* Work to complete
How many lines in the records below contain the word "screenshot"? Answer with the number alone.

*** Provided information Section Begins ***

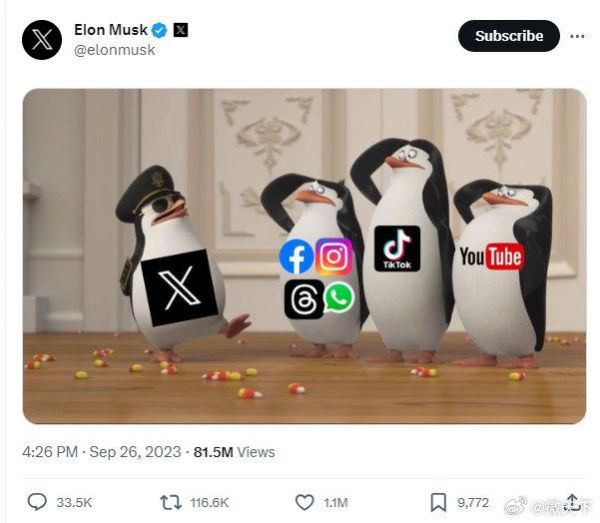Image resolution: width=600 pixels, height=523 pixels.
Task: Bookmark the post with the bookmark icon
Action: (439, 502)
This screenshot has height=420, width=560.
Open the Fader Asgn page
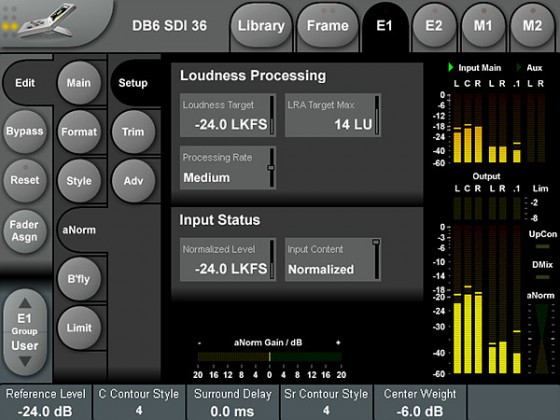pyautogui.click(x=25, y=231)
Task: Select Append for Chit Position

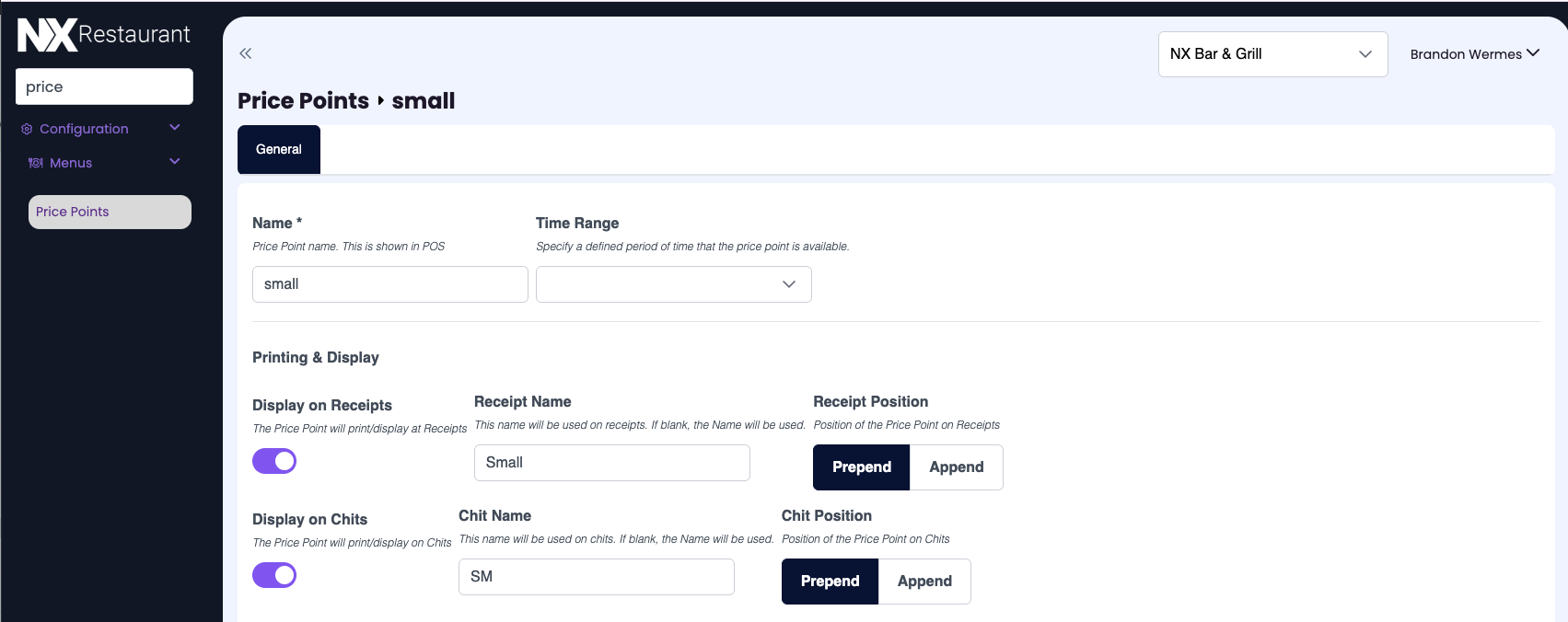Action: point(924,582)
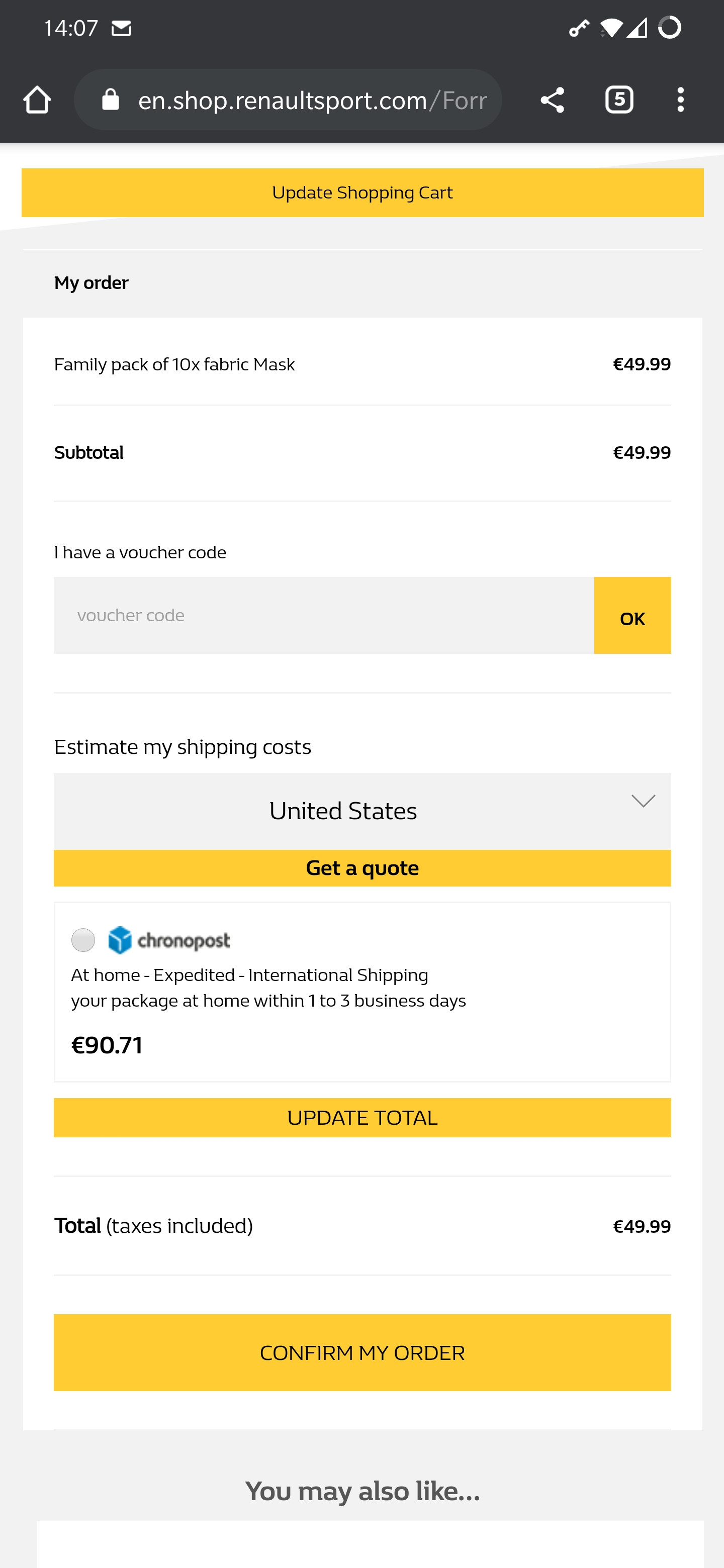Select the Chronopost shipping radio button

point(83,940)
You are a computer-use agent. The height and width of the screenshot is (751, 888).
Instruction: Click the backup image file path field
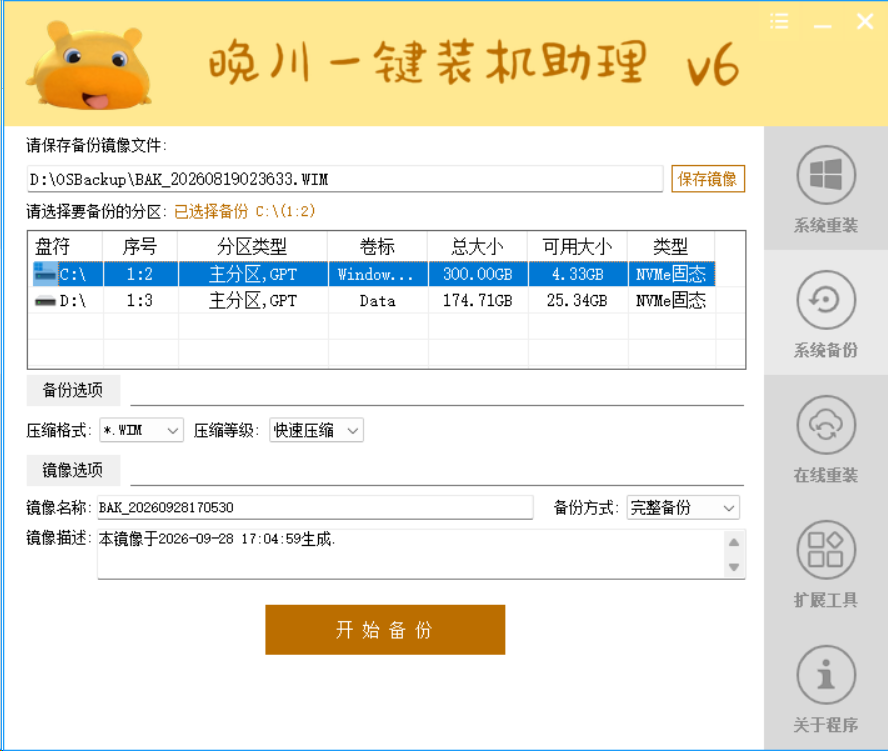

*** Provided information Section Ends ***

* Output for this task
2